Ainsi, il s’agit de « mieux définir les responsabilités managériales qui incombent aux chefs de service et aux chefs de pôle ». Et pour ce faire, de « ré-instituer des conseils de service, de prévoir un entretien d’évaluation annuel avec l’ensemble des praticiens de l’unité, de mettre en place des procédures d’évaluation régulières de la dimension managériale d’une unité ».

Par ailleurs, le directoire souhaite « mieux prendre en compte les compétences managériales avant d'investir des praticiens de responsabilité ». « Il faut que les médecins qui ont des compétences médicales et scientifiques incontestées, mais peu d'aptitudes managériales, puissent avoir une reconnaissance autre que celle d'accéder à des responsabilités faites pour eux », précise encore le communiqué.

Des nominations plus transparentes

Le plan prévoit également « davantage de garanties d'objectivité » dans la nomination des chefs de service, « en se réinterrogeant sur les procédures d'appel à candidatures et les critères de sélection ». Une manière de répondre aux accusations liées aux nominations des chefs de service, qui répondraient à des critères flous et serviraient de monnaie d’échange pour des pressions et chantages, selon de récents témoignages de médecins.

Le plan vise en outre à rétablir une « durée limitée au mandat de chef de service », éventuellement renouvelé après une évaluation « tenant compte de l'appréciation portée par l'équipe médicale et paramédicale sur le management ».

Le directoire estime aussi nécessaire « de mettre en place un dispositif d'identification des situations à risque au sein de chaque groupe hospitalier » et des procédures d'intervention qui « soient suivies de décisions ».

La commission d'enquête critiquée

Les membres du directoire rappellent enfin qu'il appartient à la commission ad hoc de l'AP-HP de « mettre à plat les dysfonctionnements au sein de l'hôpital européen Georges Pompidou ».

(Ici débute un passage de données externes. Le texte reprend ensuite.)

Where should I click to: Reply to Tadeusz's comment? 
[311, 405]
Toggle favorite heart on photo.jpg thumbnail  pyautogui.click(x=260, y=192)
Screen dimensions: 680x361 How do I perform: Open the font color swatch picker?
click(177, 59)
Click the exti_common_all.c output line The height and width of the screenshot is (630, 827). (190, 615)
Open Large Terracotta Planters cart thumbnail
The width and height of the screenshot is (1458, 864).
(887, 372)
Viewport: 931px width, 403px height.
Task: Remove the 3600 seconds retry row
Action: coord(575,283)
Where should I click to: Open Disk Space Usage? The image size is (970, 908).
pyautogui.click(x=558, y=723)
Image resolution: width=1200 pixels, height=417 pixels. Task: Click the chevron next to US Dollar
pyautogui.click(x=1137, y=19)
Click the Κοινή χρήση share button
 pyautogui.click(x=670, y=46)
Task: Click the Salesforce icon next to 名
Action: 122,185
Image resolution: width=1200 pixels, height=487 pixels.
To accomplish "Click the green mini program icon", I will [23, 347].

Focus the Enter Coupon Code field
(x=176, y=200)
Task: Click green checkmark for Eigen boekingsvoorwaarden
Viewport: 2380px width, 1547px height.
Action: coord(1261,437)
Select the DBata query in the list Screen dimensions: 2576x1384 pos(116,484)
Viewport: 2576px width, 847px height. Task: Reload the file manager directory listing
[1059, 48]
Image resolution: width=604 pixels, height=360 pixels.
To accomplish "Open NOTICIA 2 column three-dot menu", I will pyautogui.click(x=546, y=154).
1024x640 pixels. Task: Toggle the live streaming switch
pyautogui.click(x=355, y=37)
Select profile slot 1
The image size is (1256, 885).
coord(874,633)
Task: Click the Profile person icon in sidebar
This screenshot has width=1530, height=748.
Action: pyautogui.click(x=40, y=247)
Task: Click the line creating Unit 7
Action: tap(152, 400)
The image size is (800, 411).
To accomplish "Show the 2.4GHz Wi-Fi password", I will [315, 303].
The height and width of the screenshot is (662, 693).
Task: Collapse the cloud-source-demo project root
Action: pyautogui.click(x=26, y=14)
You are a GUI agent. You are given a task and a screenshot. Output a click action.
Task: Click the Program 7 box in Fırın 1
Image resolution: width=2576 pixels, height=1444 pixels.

Un collectif de soutien au médecin décédé a toutefois dénoncé ce lundi cette commission, composée de trois membres « désignés » par Martin Hirsch, accusent-ils. Ces membres ont des « liens » avec des personnes dont se serait plaint le cardiologue (son ancien chef de service, Alain Simon, et la directrice du groupe hospitalier, Anne Costa).

« La mise en place de cette commission d'enquête administrative et le choix des enquêteurs ne garantissent pas une totale indépendance ni une totale impartialité », écrit dans un communiqué le collectif qui demande que l'Igas (Inspection générale des affaires sociales) soit saisie de l'enquête administrative.